▸ **Source passage**:
Content starts
The opening lines of a century-old Delta blues song rings out among the stars and the dark of a rural Virginia night. I sit tenuously awake atop an old wooden stump in front of a farmhouse, where four minds sleep peacefully inside. It is 3:00 am. From the window, I hear the sound of the needle dragging across the old, worn-out record until it bleeds a muffled sound into the crisp mountain air. Grass fields illuminated by the light of the moon ripple in the wind like waves on the surface of the water. In this place, the wailings of man and guitar propagated across generations have never seemed so poignant.

In my mind and with my hands and heart, I have plumbed the depths of the blues, searching for the same muse that whispered ideation into the ears of legends. Mississippi John Hurt, Robert Johnson, Skip James. I have listened and felt, trying desperately to understand their passion and mystery. Their music is coarse, dissonant; more torn from the necks of their guitars than played. Their lyrics talk vaguely of troubles with women or work. Yet underneath the simple rhythms and lyrics looms a tempestuous beast that howls of injustice, exhaustion, and despair.

In this mountainside land, I take solace from my duties in life, but whatever respite I might enjoy is marred by my inability to sleep. I am plagued by the thought of the endless monotony of medical school. By the lords of the lecture hall, I am fastened to firm chairs in white-walled rooms, poring over factoids that fail to pique my interest and fall through the ever-expanding cracks in my memory. I am dreadfully uninspired to the point of cynicism. I fear for my future, trapped in labyrinthine hospitals far from the quiet and tranquility of a cool summer’s night.

These thoughts bring me from my bed, away from the warmth of a woman, and into the black of night. I envy her peaceful sleep. She will wake early to till the earth, to prepare for the natural force that turns soil to crop. I will leave to return to the mill, where my mind will be molded and manipulated until it is a product suitable for the wards. In an effort to forget, I listen to the words of the old blues man.

You know that people
They are driftin’ from do’ to do’
But they can’t find no heaven
I don’t care where they go

My thoughts bring me to a patient I met early in the year, a middle-aged black man who was likely to die where he lay. I saw the lines on his face and felt my own expression reflect his pain. Tubes punctured his arms and neck and oozed a cocktail of chemicals that slowly sapped the life from his cells. His eyes were vacant and spoke of a man who was robbed of any reason to live. With difficulty, he spoke of his story.
Content ends
▸ **Check your understanding**:
1. In the passage about the Delta blues, what time is it when the writer sits on the wooden stump?
2. Please repeat the passage about the Delta blues word for word, from "These thoughts bring" to "old blues man.".

▸ **Stored data**:
Content starts
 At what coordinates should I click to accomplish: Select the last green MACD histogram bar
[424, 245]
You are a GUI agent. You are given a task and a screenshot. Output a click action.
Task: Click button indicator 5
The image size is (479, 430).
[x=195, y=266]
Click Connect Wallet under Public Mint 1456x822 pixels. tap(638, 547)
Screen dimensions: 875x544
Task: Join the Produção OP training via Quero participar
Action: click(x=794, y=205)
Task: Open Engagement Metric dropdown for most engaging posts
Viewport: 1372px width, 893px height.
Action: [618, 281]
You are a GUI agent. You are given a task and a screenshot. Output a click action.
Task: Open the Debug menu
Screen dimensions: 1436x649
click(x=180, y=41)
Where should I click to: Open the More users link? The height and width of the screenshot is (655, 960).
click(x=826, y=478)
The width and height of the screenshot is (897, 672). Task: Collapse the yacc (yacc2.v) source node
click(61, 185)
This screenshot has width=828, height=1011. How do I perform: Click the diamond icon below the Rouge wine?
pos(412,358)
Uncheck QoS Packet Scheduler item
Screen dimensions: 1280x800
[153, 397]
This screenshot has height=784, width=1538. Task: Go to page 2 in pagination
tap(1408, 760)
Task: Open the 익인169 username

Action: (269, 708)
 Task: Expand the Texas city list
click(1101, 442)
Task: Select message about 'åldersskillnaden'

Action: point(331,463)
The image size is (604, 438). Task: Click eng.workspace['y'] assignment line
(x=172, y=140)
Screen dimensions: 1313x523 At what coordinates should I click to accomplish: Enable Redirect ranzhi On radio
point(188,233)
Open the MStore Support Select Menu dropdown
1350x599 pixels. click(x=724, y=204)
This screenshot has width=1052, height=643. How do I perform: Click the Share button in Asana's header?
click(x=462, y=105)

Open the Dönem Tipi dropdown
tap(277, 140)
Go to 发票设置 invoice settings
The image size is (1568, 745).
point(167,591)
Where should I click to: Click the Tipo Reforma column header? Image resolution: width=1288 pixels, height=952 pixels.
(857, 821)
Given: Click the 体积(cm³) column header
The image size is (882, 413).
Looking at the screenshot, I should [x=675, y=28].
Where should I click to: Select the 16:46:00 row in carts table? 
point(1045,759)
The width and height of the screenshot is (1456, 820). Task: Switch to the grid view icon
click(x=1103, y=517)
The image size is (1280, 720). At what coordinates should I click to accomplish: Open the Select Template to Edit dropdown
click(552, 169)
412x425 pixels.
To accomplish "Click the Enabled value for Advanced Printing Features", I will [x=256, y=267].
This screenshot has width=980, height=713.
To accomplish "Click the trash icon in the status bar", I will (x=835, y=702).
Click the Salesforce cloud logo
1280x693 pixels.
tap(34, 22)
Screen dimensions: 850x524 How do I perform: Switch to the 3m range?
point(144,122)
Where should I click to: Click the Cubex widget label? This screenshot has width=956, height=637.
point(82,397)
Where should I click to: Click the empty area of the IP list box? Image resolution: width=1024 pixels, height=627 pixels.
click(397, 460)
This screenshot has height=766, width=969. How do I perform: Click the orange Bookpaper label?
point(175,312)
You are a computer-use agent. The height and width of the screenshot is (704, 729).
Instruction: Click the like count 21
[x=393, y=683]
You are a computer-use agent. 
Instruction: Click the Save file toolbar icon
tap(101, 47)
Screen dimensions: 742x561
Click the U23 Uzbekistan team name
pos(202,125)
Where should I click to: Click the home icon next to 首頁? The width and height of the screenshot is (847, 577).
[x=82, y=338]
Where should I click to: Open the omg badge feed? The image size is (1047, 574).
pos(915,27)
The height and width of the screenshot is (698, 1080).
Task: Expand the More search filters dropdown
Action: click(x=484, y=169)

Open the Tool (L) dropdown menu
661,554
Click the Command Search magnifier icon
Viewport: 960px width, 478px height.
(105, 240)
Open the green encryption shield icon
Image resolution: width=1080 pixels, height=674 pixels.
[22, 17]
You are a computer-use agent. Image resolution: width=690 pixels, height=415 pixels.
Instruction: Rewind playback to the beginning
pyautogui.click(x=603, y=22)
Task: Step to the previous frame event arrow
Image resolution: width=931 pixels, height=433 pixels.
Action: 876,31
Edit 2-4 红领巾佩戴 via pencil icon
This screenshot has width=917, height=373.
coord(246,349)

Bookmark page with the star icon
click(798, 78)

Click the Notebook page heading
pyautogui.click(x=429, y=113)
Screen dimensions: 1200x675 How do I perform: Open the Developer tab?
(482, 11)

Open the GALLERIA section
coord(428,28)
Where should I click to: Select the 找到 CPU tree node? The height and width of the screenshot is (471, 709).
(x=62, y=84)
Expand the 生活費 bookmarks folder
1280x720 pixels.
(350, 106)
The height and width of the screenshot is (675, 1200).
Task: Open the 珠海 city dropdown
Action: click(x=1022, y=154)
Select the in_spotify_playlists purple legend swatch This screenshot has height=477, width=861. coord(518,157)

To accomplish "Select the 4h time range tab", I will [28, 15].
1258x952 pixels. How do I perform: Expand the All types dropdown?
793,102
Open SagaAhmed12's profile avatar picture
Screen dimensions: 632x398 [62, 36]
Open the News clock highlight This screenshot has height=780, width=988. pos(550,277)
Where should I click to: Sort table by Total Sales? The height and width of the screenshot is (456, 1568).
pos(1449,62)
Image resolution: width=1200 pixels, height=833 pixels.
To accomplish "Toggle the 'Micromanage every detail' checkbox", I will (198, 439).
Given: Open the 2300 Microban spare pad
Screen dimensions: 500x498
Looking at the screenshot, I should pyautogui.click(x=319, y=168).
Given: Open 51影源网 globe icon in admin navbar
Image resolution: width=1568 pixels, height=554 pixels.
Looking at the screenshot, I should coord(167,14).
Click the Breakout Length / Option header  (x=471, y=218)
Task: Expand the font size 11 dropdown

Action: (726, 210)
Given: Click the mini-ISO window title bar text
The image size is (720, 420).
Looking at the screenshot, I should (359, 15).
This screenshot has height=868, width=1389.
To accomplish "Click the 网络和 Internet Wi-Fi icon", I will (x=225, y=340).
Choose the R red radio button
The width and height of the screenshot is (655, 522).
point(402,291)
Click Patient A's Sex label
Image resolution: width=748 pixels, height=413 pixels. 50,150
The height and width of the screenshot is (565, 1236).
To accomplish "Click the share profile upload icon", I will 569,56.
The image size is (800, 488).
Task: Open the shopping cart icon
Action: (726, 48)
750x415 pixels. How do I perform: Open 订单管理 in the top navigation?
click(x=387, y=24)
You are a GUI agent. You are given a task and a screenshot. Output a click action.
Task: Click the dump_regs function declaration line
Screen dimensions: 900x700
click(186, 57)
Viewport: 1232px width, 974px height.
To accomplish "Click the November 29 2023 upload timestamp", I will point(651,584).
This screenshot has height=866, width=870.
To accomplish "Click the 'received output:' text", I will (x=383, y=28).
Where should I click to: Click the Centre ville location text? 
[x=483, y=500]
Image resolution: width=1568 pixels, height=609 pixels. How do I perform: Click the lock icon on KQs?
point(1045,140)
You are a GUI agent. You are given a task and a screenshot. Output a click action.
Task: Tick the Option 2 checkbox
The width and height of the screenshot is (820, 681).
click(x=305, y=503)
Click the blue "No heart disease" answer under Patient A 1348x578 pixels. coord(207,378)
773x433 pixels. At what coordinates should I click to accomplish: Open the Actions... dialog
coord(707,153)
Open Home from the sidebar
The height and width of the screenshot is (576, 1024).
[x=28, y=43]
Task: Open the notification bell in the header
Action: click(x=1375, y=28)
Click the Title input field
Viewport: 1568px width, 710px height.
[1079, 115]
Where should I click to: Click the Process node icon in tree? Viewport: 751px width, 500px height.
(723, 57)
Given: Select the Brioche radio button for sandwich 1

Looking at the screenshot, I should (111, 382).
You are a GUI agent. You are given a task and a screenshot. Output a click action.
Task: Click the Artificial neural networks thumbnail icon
Content ends
▸ **Replies**:
1. It is 3:00 am.

2.
These thoughts bring me from my bed, away from the warmth of a woman, and into the black of night. I envy her peaceful sleep. She will wake early to till the earth, to prepare for the natural force that turns soil to crop. I will leave to return to the mill, where my mind will be molded and manipulated until it is a product suitable for the wards. In an effort to forget, I listen to the words of the old blues man.